Your task » Please repeat the lines below exactly. Begin with the line containing "[Android] (1049, 1575)" and go on through the line containing "Penrith and Eden Refugee Network (232, 1697)".

Information provided »
<<<<

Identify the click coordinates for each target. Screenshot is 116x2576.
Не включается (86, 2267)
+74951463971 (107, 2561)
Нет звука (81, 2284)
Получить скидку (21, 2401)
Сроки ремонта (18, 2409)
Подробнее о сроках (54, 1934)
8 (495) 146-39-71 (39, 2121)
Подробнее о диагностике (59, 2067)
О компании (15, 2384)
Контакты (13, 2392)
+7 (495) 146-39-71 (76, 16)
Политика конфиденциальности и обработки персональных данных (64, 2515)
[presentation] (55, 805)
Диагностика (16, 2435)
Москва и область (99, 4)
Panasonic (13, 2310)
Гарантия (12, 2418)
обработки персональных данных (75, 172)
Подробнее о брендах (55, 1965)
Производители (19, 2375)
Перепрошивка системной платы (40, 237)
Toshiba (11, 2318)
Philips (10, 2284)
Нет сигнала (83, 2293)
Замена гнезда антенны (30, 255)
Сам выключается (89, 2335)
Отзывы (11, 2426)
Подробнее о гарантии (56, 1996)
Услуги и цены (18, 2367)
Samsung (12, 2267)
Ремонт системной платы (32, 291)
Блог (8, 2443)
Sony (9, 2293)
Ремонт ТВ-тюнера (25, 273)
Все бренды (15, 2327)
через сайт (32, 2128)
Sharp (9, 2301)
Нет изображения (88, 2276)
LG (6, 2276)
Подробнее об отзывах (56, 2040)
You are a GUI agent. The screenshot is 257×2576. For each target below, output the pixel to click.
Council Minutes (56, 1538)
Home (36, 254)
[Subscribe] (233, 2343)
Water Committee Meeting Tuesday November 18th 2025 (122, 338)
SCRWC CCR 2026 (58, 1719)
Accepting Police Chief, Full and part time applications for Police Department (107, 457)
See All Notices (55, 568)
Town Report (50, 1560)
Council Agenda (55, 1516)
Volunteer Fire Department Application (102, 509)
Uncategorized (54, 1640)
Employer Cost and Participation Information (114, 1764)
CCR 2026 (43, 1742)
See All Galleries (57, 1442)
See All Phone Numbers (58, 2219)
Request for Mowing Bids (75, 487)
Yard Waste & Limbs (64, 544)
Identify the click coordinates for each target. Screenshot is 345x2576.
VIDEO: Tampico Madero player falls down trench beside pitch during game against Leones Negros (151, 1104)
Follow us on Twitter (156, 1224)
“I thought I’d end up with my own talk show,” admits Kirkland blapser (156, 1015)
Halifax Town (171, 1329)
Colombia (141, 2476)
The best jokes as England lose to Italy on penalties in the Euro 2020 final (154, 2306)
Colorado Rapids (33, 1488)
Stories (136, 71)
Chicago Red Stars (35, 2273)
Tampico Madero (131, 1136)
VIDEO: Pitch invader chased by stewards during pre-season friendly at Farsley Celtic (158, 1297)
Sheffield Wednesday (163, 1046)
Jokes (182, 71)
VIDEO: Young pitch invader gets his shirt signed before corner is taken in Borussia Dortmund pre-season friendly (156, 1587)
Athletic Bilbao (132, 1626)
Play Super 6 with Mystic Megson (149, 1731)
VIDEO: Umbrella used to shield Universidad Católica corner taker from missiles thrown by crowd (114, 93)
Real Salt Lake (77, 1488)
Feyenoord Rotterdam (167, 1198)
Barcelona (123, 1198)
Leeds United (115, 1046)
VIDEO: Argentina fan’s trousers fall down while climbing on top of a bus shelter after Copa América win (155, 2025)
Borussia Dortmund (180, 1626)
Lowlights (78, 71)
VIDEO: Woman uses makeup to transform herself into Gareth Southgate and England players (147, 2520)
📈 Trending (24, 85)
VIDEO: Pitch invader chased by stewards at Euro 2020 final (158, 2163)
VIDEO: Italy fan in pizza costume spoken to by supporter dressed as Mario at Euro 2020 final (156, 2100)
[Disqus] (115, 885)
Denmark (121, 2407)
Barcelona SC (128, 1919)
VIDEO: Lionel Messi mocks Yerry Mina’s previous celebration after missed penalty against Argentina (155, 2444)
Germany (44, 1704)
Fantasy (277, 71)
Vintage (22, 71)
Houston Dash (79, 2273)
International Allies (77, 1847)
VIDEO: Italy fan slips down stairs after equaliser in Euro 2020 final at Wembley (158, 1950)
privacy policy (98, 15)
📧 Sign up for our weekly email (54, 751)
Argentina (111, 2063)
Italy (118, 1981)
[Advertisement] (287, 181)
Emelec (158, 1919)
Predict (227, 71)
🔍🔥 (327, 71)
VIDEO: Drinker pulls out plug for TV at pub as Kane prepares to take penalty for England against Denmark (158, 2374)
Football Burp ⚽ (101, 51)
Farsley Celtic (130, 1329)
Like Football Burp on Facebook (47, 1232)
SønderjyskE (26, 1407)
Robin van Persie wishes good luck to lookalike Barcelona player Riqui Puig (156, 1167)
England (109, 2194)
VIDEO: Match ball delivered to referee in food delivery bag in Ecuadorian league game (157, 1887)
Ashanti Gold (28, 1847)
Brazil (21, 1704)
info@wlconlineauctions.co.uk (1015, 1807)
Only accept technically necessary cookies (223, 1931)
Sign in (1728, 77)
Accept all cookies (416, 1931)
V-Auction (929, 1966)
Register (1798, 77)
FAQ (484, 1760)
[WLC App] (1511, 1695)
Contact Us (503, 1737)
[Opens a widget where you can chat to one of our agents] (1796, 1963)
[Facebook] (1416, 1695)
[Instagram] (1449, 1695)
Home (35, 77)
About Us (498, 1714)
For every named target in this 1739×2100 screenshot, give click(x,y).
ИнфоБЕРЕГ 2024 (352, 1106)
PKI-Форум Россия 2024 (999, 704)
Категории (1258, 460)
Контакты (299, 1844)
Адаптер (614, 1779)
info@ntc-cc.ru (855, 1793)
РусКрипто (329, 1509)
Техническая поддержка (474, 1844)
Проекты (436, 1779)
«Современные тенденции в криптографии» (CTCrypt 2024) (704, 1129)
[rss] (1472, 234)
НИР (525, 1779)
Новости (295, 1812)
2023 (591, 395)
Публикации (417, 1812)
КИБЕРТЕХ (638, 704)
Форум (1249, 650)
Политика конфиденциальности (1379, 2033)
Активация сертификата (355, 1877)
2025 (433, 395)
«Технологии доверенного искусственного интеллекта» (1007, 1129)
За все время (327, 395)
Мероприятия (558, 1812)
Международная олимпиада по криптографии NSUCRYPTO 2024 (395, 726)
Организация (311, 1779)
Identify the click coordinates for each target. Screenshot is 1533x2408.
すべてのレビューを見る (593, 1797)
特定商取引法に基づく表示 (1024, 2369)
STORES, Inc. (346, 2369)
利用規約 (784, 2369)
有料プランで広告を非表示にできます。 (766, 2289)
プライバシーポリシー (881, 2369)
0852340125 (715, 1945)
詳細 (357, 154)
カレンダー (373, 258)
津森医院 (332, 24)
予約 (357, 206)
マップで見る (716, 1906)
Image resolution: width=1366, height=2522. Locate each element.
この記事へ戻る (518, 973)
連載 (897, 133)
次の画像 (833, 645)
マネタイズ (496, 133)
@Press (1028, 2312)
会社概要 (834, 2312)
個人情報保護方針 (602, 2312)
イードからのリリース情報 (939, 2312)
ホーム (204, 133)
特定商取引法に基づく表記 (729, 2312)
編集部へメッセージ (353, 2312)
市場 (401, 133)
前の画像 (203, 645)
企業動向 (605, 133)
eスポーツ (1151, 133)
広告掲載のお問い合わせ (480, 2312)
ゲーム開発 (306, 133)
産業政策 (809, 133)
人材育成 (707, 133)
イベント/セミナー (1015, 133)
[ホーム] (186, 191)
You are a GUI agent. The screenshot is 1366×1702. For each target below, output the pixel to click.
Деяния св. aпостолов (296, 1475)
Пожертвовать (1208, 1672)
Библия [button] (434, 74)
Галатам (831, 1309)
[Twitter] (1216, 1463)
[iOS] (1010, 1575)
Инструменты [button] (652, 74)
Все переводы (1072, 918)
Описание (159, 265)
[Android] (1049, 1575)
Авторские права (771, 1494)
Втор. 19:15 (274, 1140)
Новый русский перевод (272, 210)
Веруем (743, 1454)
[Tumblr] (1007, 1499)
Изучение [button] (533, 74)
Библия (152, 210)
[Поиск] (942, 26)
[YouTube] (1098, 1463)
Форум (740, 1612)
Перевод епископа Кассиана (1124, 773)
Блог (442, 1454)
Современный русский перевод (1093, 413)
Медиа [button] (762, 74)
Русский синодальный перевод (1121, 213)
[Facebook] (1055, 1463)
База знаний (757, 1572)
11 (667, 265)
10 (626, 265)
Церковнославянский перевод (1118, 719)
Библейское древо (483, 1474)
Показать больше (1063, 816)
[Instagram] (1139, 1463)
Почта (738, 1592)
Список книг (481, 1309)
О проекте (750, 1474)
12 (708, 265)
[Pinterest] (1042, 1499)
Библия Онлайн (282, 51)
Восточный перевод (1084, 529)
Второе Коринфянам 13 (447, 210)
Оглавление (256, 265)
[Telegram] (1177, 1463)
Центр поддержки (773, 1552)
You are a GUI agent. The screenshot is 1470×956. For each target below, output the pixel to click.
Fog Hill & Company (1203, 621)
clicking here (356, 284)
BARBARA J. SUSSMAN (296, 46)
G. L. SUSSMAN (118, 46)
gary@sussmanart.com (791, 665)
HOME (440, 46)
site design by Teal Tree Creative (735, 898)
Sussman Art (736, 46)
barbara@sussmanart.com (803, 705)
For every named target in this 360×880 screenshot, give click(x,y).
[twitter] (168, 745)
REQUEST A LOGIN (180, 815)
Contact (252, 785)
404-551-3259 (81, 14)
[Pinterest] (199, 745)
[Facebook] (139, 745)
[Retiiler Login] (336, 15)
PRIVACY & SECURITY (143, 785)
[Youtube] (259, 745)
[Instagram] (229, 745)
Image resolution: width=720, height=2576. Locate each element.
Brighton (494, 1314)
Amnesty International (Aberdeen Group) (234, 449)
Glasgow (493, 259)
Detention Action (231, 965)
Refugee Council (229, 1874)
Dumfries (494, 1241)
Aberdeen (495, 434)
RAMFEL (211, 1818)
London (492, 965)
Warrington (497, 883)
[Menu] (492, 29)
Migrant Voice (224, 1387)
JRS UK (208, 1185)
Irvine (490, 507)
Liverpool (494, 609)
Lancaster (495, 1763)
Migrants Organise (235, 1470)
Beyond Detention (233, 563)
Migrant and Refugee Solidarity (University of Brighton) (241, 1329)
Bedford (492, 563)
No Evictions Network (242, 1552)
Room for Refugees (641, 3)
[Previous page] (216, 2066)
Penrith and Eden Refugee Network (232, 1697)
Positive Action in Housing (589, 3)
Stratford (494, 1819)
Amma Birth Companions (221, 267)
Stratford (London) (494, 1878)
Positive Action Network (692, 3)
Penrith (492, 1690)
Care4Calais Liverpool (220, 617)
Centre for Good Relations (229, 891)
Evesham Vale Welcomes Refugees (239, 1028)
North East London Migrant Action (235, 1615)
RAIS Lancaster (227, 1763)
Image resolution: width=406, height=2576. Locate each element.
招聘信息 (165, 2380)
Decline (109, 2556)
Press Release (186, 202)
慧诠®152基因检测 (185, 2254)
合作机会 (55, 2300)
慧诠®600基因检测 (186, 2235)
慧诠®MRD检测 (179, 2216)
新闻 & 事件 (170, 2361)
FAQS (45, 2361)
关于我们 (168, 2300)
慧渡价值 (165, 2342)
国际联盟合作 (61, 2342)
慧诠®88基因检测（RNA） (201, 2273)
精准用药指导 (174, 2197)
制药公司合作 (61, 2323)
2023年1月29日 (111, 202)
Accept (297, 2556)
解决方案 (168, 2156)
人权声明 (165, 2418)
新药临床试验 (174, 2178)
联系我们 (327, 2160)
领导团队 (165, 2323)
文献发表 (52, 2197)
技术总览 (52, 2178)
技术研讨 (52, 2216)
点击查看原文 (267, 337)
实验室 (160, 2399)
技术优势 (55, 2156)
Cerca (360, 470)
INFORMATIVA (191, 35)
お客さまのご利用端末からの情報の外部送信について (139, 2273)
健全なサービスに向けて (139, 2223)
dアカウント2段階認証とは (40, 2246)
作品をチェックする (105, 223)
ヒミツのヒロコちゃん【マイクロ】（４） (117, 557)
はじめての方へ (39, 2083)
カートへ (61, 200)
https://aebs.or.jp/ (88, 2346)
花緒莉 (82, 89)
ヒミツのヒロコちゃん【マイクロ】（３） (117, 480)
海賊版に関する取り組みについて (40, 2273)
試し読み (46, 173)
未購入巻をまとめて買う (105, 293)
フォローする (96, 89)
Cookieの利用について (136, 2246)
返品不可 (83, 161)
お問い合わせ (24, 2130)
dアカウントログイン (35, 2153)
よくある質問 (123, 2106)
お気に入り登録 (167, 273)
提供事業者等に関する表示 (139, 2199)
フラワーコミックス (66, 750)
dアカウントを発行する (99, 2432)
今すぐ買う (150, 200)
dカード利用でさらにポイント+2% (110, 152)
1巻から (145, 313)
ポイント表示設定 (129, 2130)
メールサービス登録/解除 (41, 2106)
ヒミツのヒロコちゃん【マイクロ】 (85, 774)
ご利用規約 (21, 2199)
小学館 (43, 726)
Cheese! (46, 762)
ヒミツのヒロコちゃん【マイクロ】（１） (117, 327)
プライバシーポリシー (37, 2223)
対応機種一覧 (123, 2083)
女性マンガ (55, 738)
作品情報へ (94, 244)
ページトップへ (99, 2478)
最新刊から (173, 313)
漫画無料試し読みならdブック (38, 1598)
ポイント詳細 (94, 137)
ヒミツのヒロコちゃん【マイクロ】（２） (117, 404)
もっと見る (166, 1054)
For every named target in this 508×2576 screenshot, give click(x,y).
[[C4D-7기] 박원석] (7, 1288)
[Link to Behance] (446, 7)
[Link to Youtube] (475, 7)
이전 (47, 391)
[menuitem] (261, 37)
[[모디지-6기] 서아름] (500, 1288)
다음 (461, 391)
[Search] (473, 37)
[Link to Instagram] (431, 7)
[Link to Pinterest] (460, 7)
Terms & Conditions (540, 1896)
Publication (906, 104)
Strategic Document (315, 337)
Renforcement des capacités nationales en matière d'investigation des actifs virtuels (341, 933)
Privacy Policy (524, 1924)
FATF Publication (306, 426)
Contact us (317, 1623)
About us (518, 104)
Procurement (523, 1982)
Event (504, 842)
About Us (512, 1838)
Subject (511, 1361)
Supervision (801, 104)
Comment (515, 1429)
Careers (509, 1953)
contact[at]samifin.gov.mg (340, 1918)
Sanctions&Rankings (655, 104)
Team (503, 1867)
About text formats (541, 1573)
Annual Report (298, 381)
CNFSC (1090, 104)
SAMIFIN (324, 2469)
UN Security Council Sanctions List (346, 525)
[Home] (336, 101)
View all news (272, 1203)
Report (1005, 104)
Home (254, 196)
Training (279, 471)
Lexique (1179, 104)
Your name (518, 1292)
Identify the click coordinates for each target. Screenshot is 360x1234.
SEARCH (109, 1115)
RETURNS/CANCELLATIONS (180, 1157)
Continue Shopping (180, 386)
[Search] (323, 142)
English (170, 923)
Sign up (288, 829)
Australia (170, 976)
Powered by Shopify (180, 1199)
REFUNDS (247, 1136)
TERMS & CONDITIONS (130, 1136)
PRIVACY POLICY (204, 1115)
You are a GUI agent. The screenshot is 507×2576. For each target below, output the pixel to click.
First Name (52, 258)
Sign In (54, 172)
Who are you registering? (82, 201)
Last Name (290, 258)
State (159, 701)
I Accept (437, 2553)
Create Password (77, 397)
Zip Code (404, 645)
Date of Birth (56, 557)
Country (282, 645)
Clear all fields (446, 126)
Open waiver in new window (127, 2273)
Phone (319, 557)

>>>>

Task answer »
[Android] (1049, 1575)
Авторские права (771, 1494)
Втор. 19:15 (274, 1140)
Новый русский перевод (272, 210)
Веруем (743, 1454)
[Tumblr] (1007, 1499)
Изучение [button] (533, 74)
Библия (152, 210)
[Поиск] (942, 26)
[YouTube] (1098, 1463)
Форум (740, 1612)
Перевод епископа Кассиана (1124, 773)
Блог (442, 1454)
Современный русский перевод (1093, 413)
Медиа [button] (762, 74)
Русский синодальный перевод (1121, 213)
[Facebook] (1055, 1463)
База знаний (757, 1572)
11 (667, 265)
10 (626, 265)
Церковнославянский перевод (1118, 719)
Библейское древо (483, 1474)
Показать больше (1063, 816)
[Instagram] (1139, 1463)
Почта (738, 1592)
Список книг (481, 1309)
О проекте (750, 1474)
12 (708, 265)
[Pinterest] (1042, 1499)
Библия Онлайн (282, 51)
Восточный перевод (1084, 529)
Второе Коринфянам 13 (447, 210)
Оглавление (256, 265)
[Telegram] (1177, 1463)
Центр поддержки (773, 1552)
You are a GUI agent. The screenshot is 1470×956. For each target below, output the pixel to click.
Fog Hill & Company (1203, 621)
clicking here (356, 284)
BARBARA J. SUSSMAN (296, 46)
G. L. SUSSMAN (118, 46)
gary@sussmanart.com (791, 665)
HOME (440, 46)
site design by Teal Tree Creative (735, 898)
Sussman Art (736, 46)
barbara@sussmanart.com (803, 705)
For every named target in this 360×880 screenshot, give click(x,y).
[twitter] (168, 745)
REQUEST A LOGIN (180, 815)
Contact (252, 785)
404-551-3259 (81, 14)
[Pinterest] (199, 745)
[Facebook] (139, 745)
[Retiiler Login] (336, 15)
PRIVACY & SECURITY (143, 785)
[Youtube] (259, 745)
[Instagram] (229, 745)
Image resolution: width=720, height=2576. Locate each element.
Brighton (494, 1314)
Amnesty International (Aberdeen Group) (234, 449)
Glasgow (493, 259)
Detention Action (231, 965)
Refugee Council (229, 1874)
Dumfries (494, 1241)
Aberdeen (495, 434)
RAMFEL (211, 1818)
London (492, 965)
Warrington (497, 883)
[Menu] (492, 29)
Migrant Voice (224, 1387)
JRS UK (208, 1185)
Irvine (490, 507)
Liverpool (494, 609)
Lancaster (495, 1763)
Migrants Organise (235, 1470)
Beyond Detention (233, 563)
Migrant and Refugee Solidarity (University of Brighton) (241, 1329)
Bedford (492, 563)
No Evictions Network (242, 1552)
Room for Refugees (641, 3)
[Previous page] (216, 2066)
Penrith and Eden Refugee Network (232, 1697)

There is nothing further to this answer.